**Page extract**
▬▬▬▬▬▬

Violeta Balhas

Human Rights Lite

In Opinion on April 1, 2012 at 1:26 pm

SumOfUs has a thank you card up on its website to thank Starbucks for standing up for gay rights.  Have you signed it yet?  While you do, I’ll just sign this thank you card to a dictator who had a nice park built for the country’s children.  Whattaguy.

According to SumOfUs, 250,000 people have signed the thank-you card, and they are now aiming for 300,000.  While they are busy going for this magic number, this organisation, which exists to keep “fighting for people over profits” is expending no unnecessary energy fighting for anything else that Starbucks may be doing or may have done.  For example, let me draw your attention to Change.org, where there’s a little petition asking Starbucks to switch to Fairtrade coffee.  Fewer than 28,000 people have signed it.

250,000 signatures for one, under 28,000 for the other.  250,000 voices supporting gay people to be symbolically united while living together (not against the law in the countries in which this is an issue, by the way).  28,000 voices asking for a fair price so that millions of people can provide food for their families as well as piffling things like shelter, clothing, health care and education.  250,000 voices for something not covered in the Universal Declaration of Human Rights.  28,000 voices for something that is.  250,000 voices for a First World problem.  28,000 voices for a Third World problem.  Which, you know, the Third World has got so many of anyway.  So we can drink our cup of Starbucks with a clean conscience, because yeah, gay people are being supported and that.

▬▬▬▬▬▬

**Extracted entries**
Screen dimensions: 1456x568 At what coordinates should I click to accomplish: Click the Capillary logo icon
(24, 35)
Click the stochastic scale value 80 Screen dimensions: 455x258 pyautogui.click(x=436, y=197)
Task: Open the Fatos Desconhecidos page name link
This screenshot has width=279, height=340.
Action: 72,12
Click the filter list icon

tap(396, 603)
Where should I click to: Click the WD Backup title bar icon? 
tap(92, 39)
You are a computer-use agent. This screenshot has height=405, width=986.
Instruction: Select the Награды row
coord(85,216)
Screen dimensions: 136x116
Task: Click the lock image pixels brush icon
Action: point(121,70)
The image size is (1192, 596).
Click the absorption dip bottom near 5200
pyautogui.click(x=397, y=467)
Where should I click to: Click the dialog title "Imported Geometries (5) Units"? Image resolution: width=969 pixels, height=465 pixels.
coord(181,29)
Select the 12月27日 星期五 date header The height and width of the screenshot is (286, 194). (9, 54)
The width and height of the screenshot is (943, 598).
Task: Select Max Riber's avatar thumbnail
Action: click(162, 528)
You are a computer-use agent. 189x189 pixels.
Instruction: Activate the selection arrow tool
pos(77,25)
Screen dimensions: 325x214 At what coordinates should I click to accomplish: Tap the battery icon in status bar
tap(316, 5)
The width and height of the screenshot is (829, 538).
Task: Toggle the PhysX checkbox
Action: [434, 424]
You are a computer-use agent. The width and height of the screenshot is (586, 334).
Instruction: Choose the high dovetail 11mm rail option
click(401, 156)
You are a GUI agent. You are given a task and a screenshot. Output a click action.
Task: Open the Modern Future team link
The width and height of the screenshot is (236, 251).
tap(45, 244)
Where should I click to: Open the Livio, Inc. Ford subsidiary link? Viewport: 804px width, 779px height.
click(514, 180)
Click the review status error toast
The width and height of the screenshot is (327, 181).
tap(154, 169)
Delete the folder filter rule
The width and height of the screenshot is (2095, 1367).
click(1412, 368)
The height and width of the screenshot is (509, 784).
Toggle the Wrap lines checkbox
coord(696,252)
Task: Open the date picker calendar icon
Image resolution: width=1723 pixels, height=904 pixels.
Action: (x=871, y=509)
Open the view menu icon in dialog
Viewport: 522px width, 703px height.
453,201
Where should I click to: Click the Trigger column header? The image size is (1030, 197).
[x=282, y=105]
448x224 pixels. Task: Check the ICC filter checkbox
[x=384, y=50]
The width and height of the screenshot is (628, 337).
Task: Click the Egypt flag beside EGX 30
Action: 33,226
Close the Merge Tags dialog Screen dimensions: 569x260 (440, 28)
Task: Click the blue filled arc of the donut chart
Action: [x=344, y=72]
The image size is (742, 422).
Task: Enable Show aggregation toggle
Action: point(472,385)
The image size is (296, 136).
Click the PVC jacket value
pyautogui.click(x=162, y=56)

▬▬▬▬▬▬

**Parts of the exercise**
a) According to the "Human Rights Lite" post, how many people have signed the Change.org petition asking Starbucks to switch to Fairtrade coffee?
b) Continue the "Human Rights Lite" opinion piece about Starbucks from its final sentence.

**Answers to the problems**
a) Fewer than 28,000 people.

b)
Starbucks will talk long and hard about their goodness.  Their ethics.  So much so, that it’s easy to believe that they pour warm-n-fuzzies into your cup along with the shot of caffeine.  That they are exemplary because, as SumOfUs said, “A big corporation did good for once”.

Did they?

Let us concentrate on human rights for a bit, because I’m assuming that people are human before they are gay, and look at Starbucks’ human rights record.

*  Despite Starbucks being the largest buyer of Fairtrade coffee, not all their coffee is Fairtrade. Only a percentage is – notably in their smaller markets outside the US – and it is a percentage that they agreed to after a great deal of pressure, just like when only after a great deal of pressure (and time – six years, in fact) did they agree to stop selling milk free of recombinant bovine growth hormone.  (Upon doing this, they also stopped selling organic milk.  The organic milk had been there, Starbucks said, as an alternative to the other milk, so the need was gone when the other milk was removed.  Do you remember ever being asked whether you wanted organic milk or milk with artificial growth hormones at Starbucks?)

*  Starbucks has set up coffee kiosks in the Guantanamo Bay prison camp.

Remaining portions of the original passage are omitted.